Senate Judiciary Committee Passes Bipartisan Bill To Address Flow Of Opioids In American

Durbin, Kennedy, Feinstein, Grassley legislation would strengthen DEA’s ability to proactively address the opioid crisis

In the midst of a prescription opioid, heroin, and fentanyl crisis that is devastating communities of all sizes in every state, the Senate Judiciary Committee today passed narrow, bipartisan legislation that will enhance the Drug Enforcement Administration’s (DEA) existing opioid quota-setting authority by improving transparency and enabling DEA to adjust quotas to prevent opioid diversion and abuse.  The Opioid Quota Reform Act of 2018 was introduced by U.S. Senators Dick Durbin (D-IL), John Kennedy (R-LA), Dianne Feinstein (D-CA) and Chuck Grassley (R-IA) in March 2018.  The bill now moves to the full Senate for consideration.

“The premise of our bill is simple.  In 2016, the pharmaceutical industry produced 14 billion opioid doses—enough for every adult in America to have a three week supply of opioids.  Now we are in the midst of an opioid abuse crisis.  We are losing 115 Americans each day from opioid overdoses – more than 42,000 a year,” said Durbin.  “Opioid quota reform is needed so DEA can take important factors like diversion and abuse into account when setting quotas, rather than chasing the downstream consequences of this crisis.  And this bipartisan legislation will allow DEA to do just that.  I look forward to working with my colleagues on both sides of the aisle to get this to the finish line.”

“I’m pleased that our legislation, the Opioid Quota Reform Act, is now one step closer towards making a real, impactful change,” said Kennedy.  “We need to address addiction before it starts, and we must begin with readjusting the allowed number of opioid pills being produced each year in the United States.”

“Too many opioids that are abused are diverted from clinics, prescriptions and other legitimate sources. 42,000 Americans lost their lives to the opioid epidemic in 2016 alone, more than the number of Americans killed in car accidents. If we’re going to prevent addiction, we must reduce the excess number of opioids available to be diverted each year. This bill will increase transparency in setting quotas without blocking access for the legitimate and responsible use of opioids in medicine,” said Feinstein.

“By moving this bill through committee, we’ve taken one important step toward beating back the opioid crisis that affects families and communities across our country every day,” Grassley said.  “As Chairman of Judiciary Committee and the Narcotics Control Caucus, I care deeply about finding a solution to the opioid epidemic, and I’ve been glad to work with Senators Durbin, Kennedy and Feinstein toward that goal.  With our legislation the DEA will have better information to set opioid production quotas, which is critical to curbing abuse while preserving access for those who need opioids to treat illnesses and manage pain.”

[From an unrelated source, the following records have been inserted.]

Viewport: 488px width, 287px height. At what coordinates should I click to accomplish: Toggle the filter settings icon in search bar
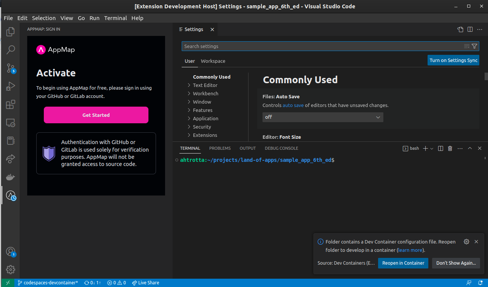point(474,46)
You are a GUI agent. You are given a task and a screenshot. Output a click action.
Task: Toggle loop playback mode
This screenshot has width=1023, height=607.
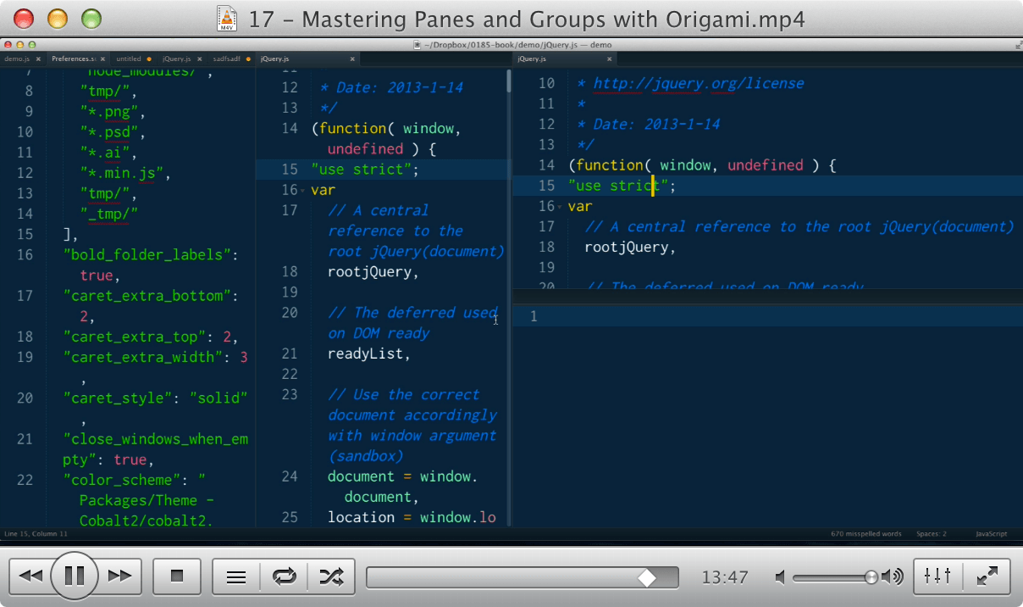pyautogui.click(x=284, y=576)
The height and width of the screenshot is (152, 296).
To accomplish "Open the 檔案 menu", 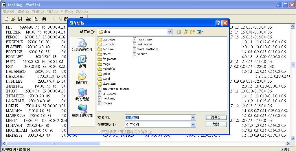I will point(8,12).
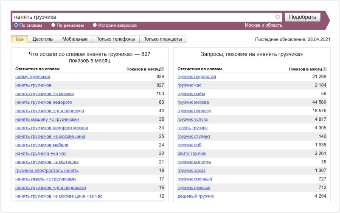Open the 'авито грузчик' query link
The image size is (340, 213).
191,153
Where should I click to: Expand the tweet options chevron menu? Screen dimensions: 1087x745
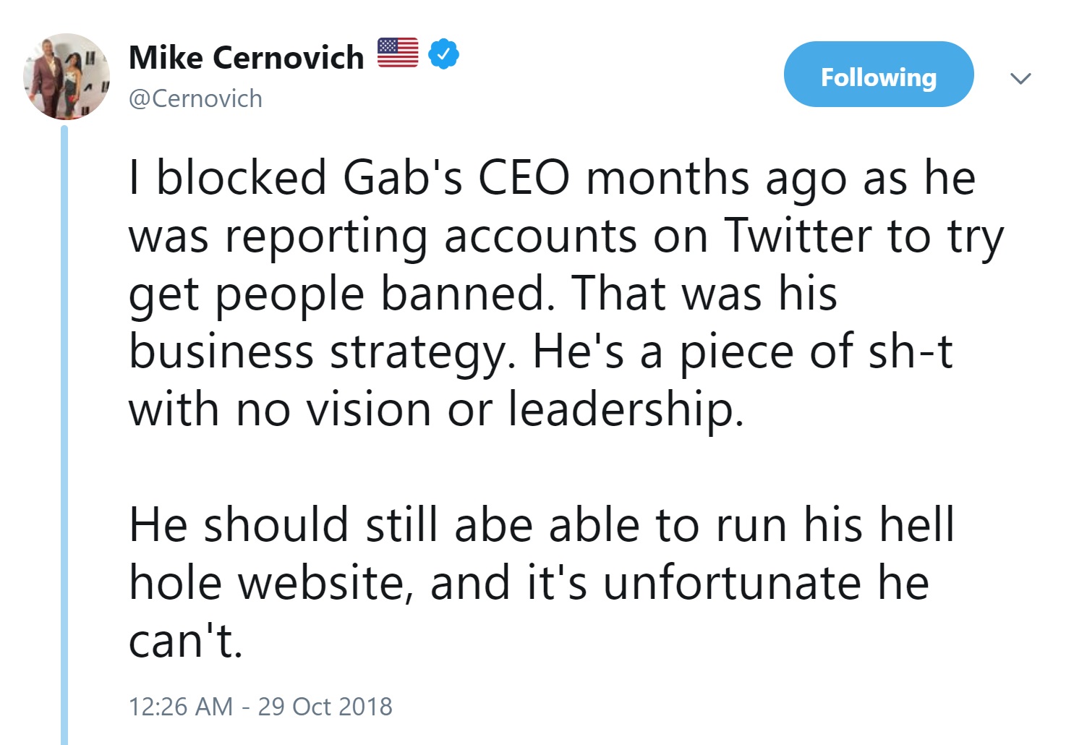1020,78
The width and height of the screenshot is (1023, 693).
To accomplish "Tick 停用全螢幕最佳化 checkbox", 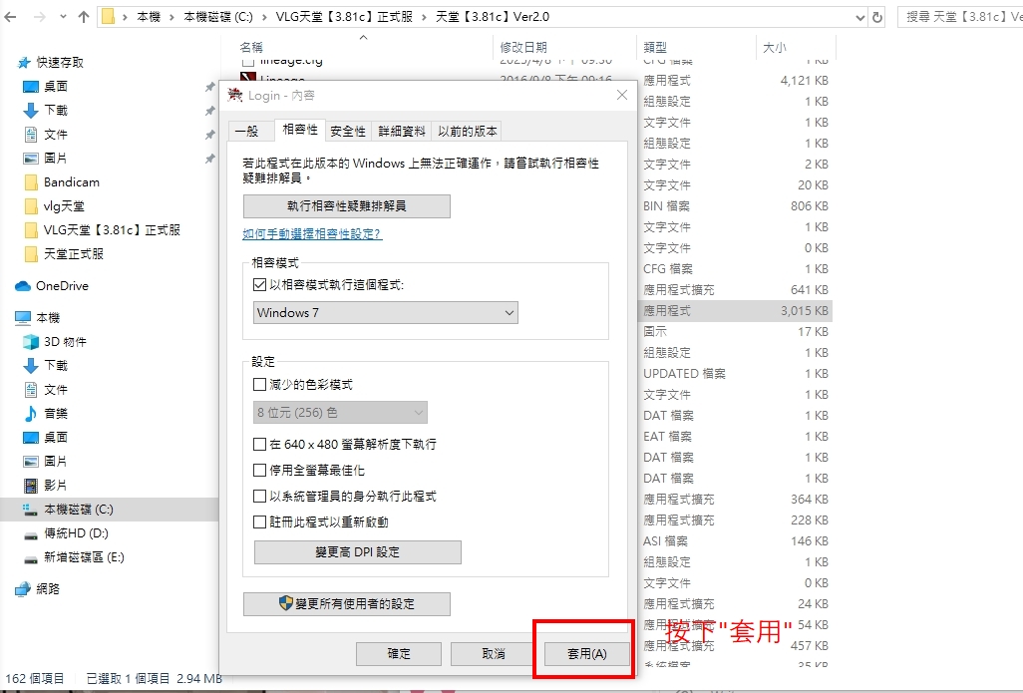I will [259, 471].
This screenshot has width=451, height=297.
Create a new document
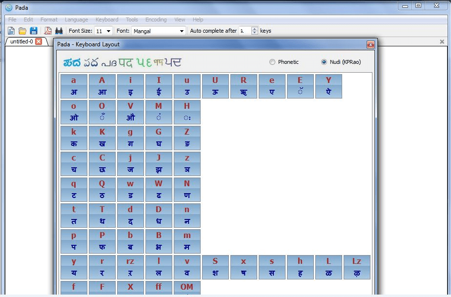[x=11, y=30]
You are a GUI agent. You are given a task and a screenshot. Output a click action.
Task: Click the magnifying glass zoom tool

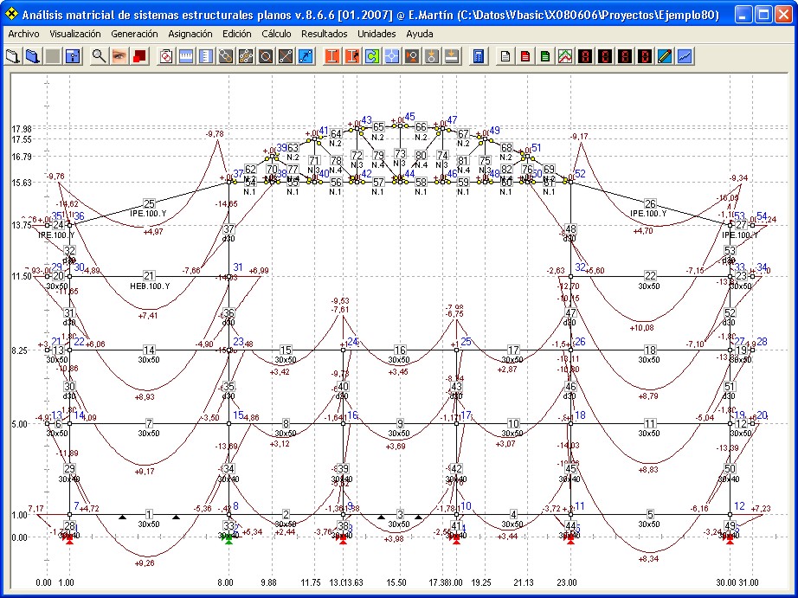coord(99,57)

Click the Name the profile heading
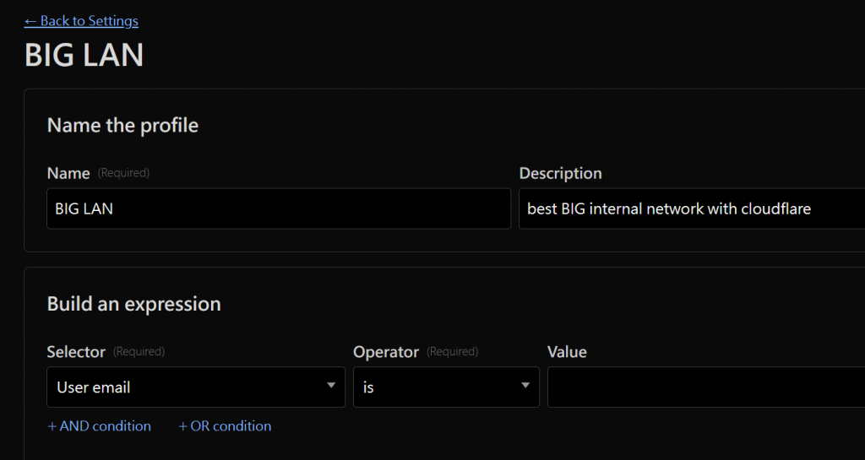click(122, 126)
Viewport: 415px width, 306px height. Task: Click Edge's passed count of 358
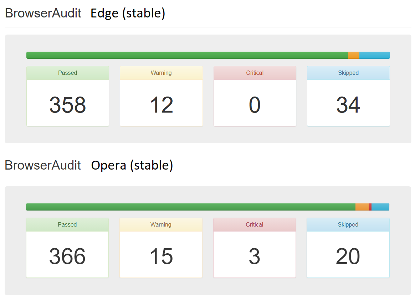point(68,105)
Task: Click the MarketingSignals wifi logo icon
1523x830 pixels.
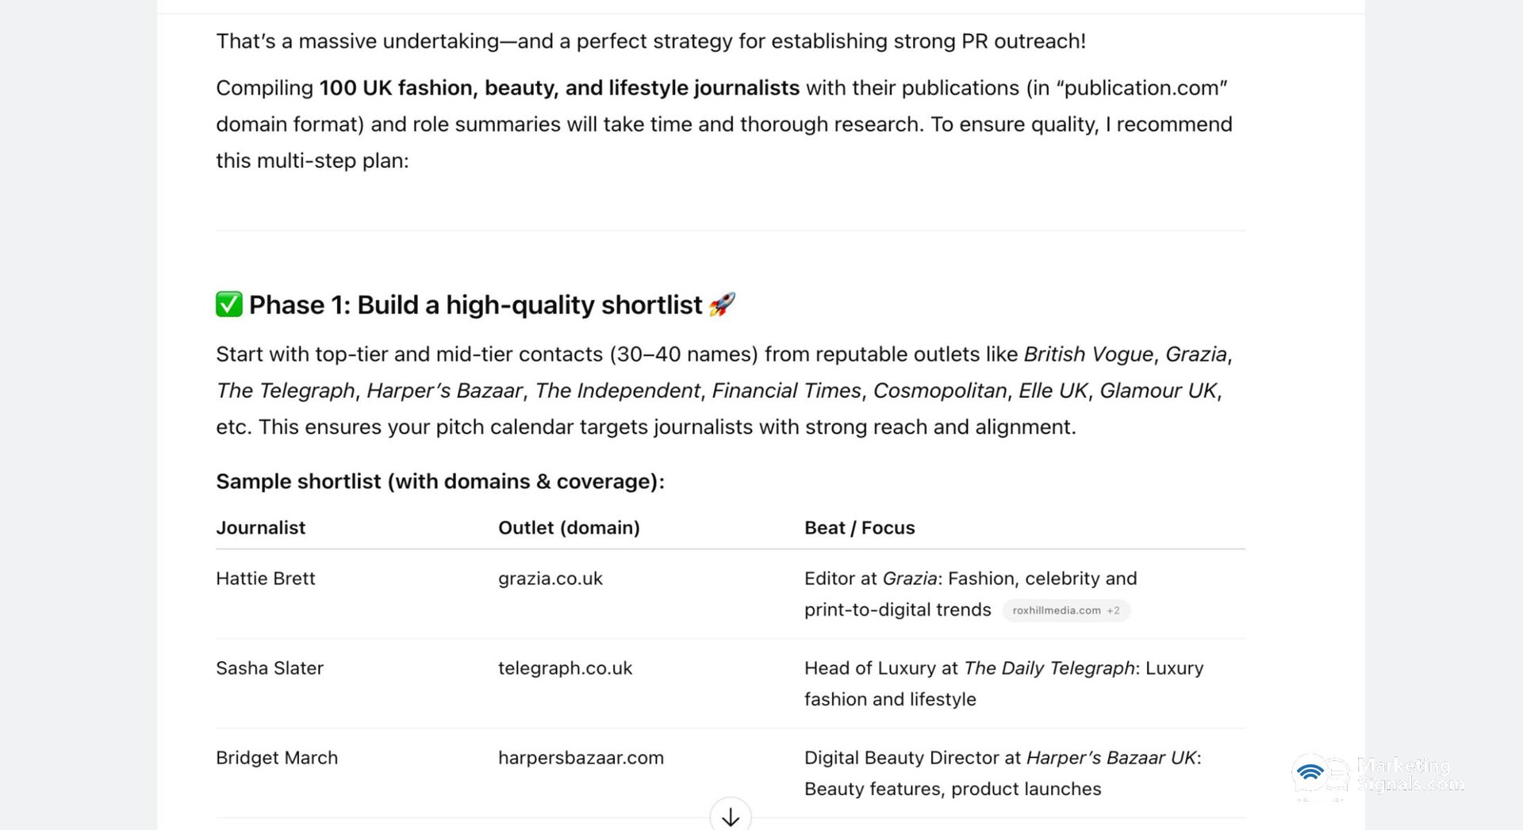Action: 1311,773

DEA is responsible for establishing annual quotas determining the exact amount of each opioid drug that is permitted to be produced in the U.S. each year.  DEA approved significant increases in aggregate opioid production quotas between 1993 and 2015, including a 39-fold increase for oxycodone and a 12-fold increase for hydrocodone.  Such increases occurred largely because current law directs DEA to only consider certain factors when setting quotas—like past sales and estimated demand—but not other factors such as the impact of such opioid production on diversion, abuse rates, or overdose deaths.  As a result, 14 billion opioid doses are put on the market each year—far more than necessary under current medical guidelines and enough for every adult American to have nearly a one month’s prescription of addictive painkillers. 

The bipartisan Durbin-Kennedy­-Grassley-Feinstein Opioid Quota Reform Act of 2018 enhances DEA’s existing quota-setting authority by improving transparency and expanding DEA’s ability to focus on preventing opioid diversion and abuse. The bill would:

  • Provide that when DEA establishes annual production quotas for opioids, in addition to considering existing statutory factors such as prior-year sales and research needs, DEA must also estimate how much diversion occurs of that opioid and make appropriate reductions to opioid quotas based on that estimate.  In making its estimates of opioid diversion, DEA must consider information on rates of opioid overdose deaths, abuse, and public health impact;
  • Require DEA, if it approves any annual increase in opioid quotas, to explain publicly why the public health benefits of the increase clearly outweigh the potential harmful consequences;
  • Highlight trends in manufacturer-level quota increases by having DEA report anonymized data to Congress on the number of manufacturers that DEA authorizes to produce opioids each year and how many of those manufacturers’ quotas have increased from the previous year;
  • Give DEA discretion to set more granular quotas that account for variations in dosage forms, helping to avoid situations where some dosage forms face shortages even though aggregate quotas are sufficient to meet legitimate needs; and
  • Direct DEA to issue a report on how changes in accepted medical use and opioids returned through drug takeback events will be factored into the opioid quota-setting process. 

The Opioid Quota Reform Act of 2018 is supported by groups including the National Association of County and City Health Officials, National Safety Council, National Association of Counties, Trust for America’s Health, and Safe States Alliance.